Could you say how many lines in the records include "computer"? Please give the number by itself.

=== RECORDS SUPPLIED ===

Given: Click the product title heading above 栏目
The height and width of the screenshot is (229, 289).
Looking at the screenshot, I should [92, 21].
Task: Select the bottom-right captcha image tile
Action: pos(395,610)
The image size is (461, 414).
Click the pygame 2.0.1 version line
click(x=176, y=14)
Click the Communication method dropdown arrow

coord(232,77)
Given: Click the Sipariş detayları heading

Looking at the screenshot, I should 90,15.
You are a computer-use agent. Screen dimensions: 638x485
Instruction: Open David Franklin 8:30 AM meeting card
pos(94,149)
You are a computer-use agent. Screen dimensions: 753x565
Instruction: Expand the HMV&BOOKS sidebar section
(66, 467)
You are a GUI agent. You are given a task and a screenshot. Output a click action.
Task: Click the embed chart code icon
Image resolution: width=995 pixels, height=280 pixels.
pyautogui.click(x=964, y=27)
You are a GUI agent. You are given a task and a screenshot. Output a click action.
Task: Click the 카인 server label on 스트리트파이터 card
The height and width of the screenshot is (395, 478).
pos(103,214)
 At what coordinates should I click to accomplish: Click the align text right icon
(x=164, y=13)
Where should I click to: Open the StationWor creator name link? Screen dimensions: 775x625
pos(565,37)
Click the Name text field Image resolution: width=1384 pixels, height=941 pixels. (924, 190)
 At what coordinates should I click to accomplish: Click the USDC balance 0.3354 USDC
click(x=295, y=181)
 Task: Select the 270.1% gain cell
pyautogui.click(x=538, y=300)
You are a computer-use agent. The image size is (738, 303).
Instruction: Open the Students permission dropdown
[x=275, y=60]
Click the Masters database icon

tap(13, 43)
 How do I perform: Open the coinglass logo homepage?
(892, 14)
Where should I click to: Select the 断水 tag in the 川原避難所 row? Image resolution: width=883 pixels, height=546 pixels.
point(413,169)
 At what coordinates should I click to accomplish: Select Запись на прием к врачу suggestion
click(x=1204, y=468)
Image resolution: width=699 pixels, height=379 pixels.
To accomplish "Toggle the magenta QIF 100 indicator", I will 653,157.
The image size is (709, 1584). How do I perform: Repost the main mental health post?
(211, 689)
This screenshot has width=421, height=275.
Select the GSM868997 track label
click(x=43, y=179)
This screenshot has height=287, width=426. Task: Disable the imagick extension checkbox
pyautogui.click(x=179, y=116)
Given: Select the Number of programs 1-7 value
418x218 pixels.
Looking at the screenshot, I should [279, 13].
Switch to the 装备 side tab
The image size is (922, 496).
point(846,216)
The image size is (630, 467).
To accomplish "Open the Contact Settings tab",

===

__SOLUTION FOR THIS EXERCISE__.
3